### Passage provided:
In Bielorussian the ë always bears the dots, Ukrainian doesn't have that letter, it has other ways to represent those sounds.
As to the preference: most newspapers and publishers systematically ignore the two points except in cases of ambiguity. However, this practice produces cases of hypercorrection where the phoneme represented by ë is introduced in words where it doesn't belong and is ignored in words where it should be - including names.

Хеведес is not a word where you would easily guess the original pronunciation. Not using the two points means, for the average speaker: e is e, and since ë is stressed by default, the stress might shift to the second syllable. If you have heard the correct pronunciation before, you most probably will pronounce the first e as if it were written ë. If not, you most probably won't guess the pronunciation with ë that would be closest to the original pronunciation.

Google results quantity is usually correct, but it doesn't mean that the most often used version of a word is always the correct version or the version that would be correct following certains rules. So, in a nutshell: Хеведес most probably is the most often used version in writing. As to pronunciation: just watch a few videos on youtube and you'll see what is used most often.

The pronunciation of the Latin letter L is presumed to be closer to the Russian soft "ль" pronunciation rather than hard "л" pronunciation for most European languages except English and some rather unsystematical exceptions in other languages. Подольский also has the soft sign becaus you'll never encounter a hard л before the -ск- suffix in Russian: *Подолский just sounds wrong to a Russian ear, and is marked in red by Google's spelling check (while Подольский isn't).
However soft n before the same suffix is counterintuitive in Russian, but you'll find in the transcription of some transcriptions from Polish, where the soft n before -sk is the rule.


----------



## marrish

I'd like to add that "Khedira" in my language is pronounced xəzi:rɐ or xədi:rɐ (x for a fricative). It's very strange that although Dutch users formally adhere to the original pronunciations and at the same time there is the sound [x] in this language, they don't recognise KH to be the same and abide by the spelling as in that language.


----------



## Perseas

iezik said:


> Are then some letters ü pronounced /i/ and other /u/, depending on word? Are the other two possibilities 'muler and 'sirle also possible?



A person who is not familiar at all with German pronunciation would pronounce ü rather as /u/. After I checked it on google, most results are indeed with "'surle".

 Perhaps some few would say 'muler,  but the majority would say 'miler, as the word "miller" is more familiar to us (probably from English).


----------



## Angelo di fuoco

The problem with the KH digramme is that it isn't present in native Dutch words (or English, or French, or whatever language).


----------



## Ben Jamin

ahvalj said:


> The stress in the Slavic surname _Podolski_ (literally "from the downtown") ...

### The exercise:
Write out the part of the forum thread on pronouncing foreign names that runs from "However soft n" up to and including "in that language.".

### Data excerpts:
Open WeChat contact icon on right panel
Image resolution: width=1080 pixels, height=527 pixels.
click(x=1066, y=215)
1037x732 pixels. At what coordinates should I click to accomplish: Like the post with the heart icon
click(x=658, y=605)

...

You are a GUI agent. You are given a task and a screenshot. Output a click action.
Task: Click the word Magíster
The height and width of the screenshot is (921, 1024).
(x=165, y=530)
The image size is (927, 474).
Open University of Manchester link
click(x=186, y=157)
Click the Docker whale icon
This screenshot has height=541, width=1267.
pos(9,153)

### Reply:
However soft n before the same suffix is counterintuitive in Russian, but you'll find in the transcription of some transcriptions from Polish, where the soft n before -sk is the rule.


----------



## marrish

I'd like to add that "Khedira" in my language is pronounced xəzi:rɐ or xədi:rɐ (x for a fricative). It's very strange that although Dutch users formally adhere to the original pronunciations and at the same time there is the sound [x] in this language, they don't recognise KH to be the same and abide by the spelling as in that language.